Source extract:
=====
The `load` command includes queries specific to GitLab CI configuration files, which are not covered by the Meltano tap.

LabCrawler looks at each project's main GitLab CI configuration file. The default file is at the repo root with the name `.gitlab-ci.yml`, but the location can be overridden by the project maintainers, in which case it's read from the `ci_config_path` setting at the project level. Since `ci_config_path` is now loaded by the Meltano tap, LabCrawler uses that information to query about the correct file.

At this point, the main GitLab CI configuration file is the only file for which LabCrawler loads file-specific information.

The `load` phase loads two specific types of information:

- *includes* - Paths to other GitLab CI configuration files from the same repo that are loaded into the main CI configuration file using the `include:` key. Useful to know where all the CI configuration lives, so it can be easily inspected.
- *committers* - Names and email addresses of developers who committed the most recent change to at least one line of the main CI configuration file, as per the `git blame` command. Useful to know who has touched CI configuratoin most recently, so they can be easily questioned.

*Understanding includes*

To list the "includes", LabCrawler downloads the CI configuration file itself from the default branch, parses the YAML, and identifies the `include:` key if it exists. The idea is to help understand where more CI configuration lives inside the project.

[The `include:` key](https://docs.gitlab.com/ee/ci/yaml/includes.html) has some power, including the ability to include templates (shipped with GitLab itself) and CI configuration files from other projects and even from URLs outside of the GitLab instance. LabCrawler only lists local includes - that is, other CI configuration files in the same project that are used by the main CI configuration file.

*Understanding committers*

LabCralwer's "committers" list is based on the output from a [GitLab API call](https://docs.gitlab.com/ee/api/repository_files.html#get-file-blame-from-repository) that emulates the [`git blame`](https://www.atlassian.com/git/tutorials/inspecting-a-repository/git-blame) command.
=====
Recorded data:
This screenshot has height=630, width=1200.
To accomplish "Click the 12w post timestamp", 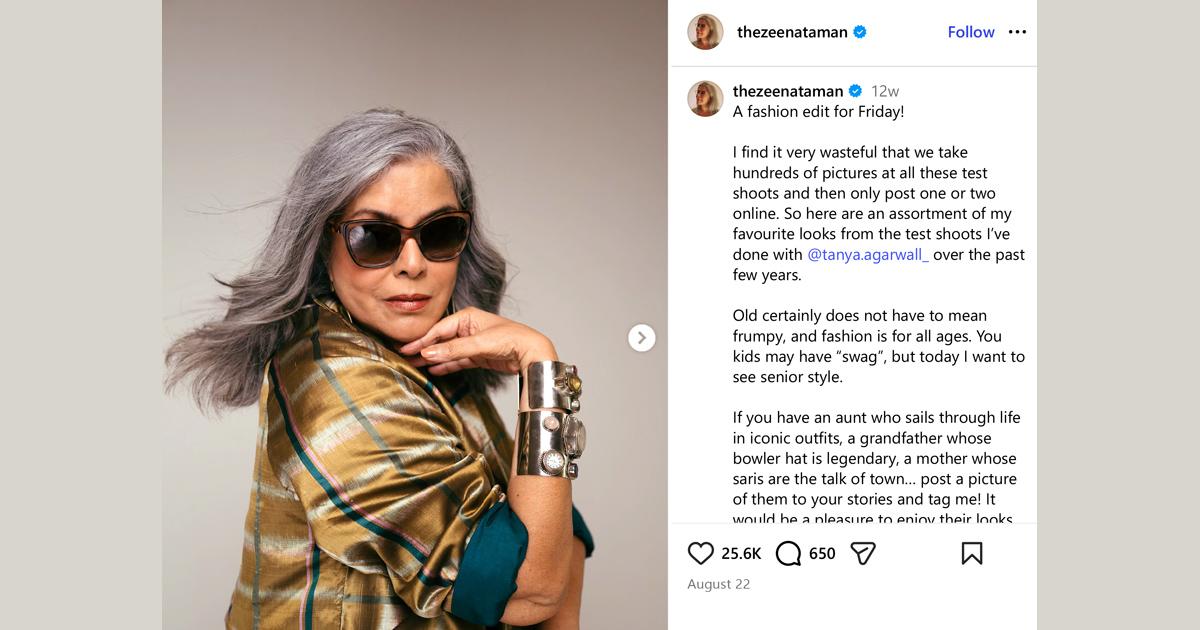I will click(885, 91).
=====
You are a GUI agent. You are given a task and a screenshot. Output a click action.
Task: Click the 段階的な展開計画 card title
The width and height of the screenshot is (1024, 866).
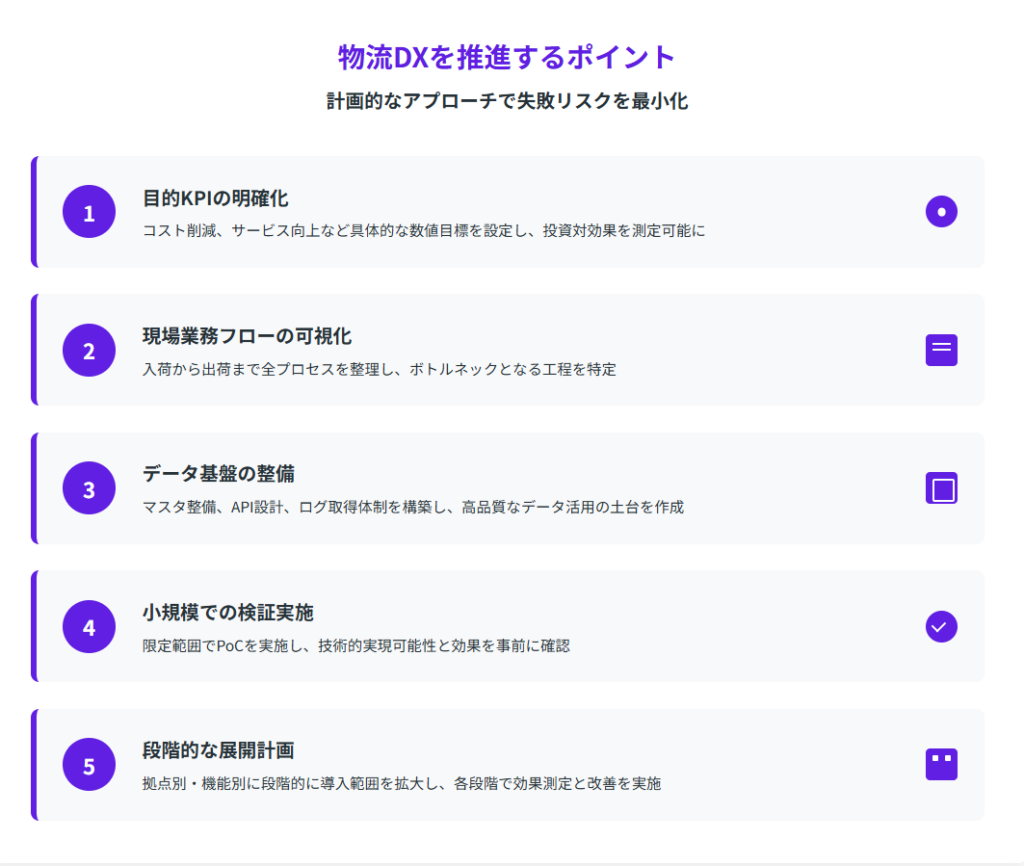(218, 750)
=====
Task list:
**a)** According to the LabCrawler text, what is the default name and location of a project's main GitLab CI configuration file?
**b)** Carry the LabCrawler text forward, starting right after its final sentence about the committers list.

Per-task outputs:
**a)** It is named `.gitlab-ci.yml` and sits at the repo root.

**b)**
Git differentiates between the author of a commit and the committer, both of which are stored by name and email address within the repo based on the developer's local configuration settings. Authors and committers are not authenticated by Git itself on the desktop.

A push to GitLab might contain one or more commits. GitLab requires authentication and authorization for every push, and records the user who made the push in the database. Optionally, a pre-receive hook can be set up to confirm that the committers (inside the repo data) are authorized users. It's also possible to require signed commits. But GitLab has no way to authenticate the committers themselves, who might have committed code offline.

So within the GitLab API, committer information comes from the Git repo itself, not from the users table. LabCrawler doesn't check other project-level configuration (such as push rules and the signed commit requirement) when reporting committer data. The discrepancy can result in surprises, such as commits by people not authorized to push to the repo, or even employees from other companies (or GitLab itself) showing up as committers.

To investigate why an unknown committer appears in the committers data, use the GitLab web UI. Navigate to the project in question, identify the CI configuration file, and click the "Blame" button. You'll be able to see exactly which lines of code were touched by each committer, and with what commit message. It's also possible to use the "History" button to see the history of all commits to the file.

Note that LabCrawler simply extracts the committers themselves from the API output, and discards the detailed information about which line each developer committed.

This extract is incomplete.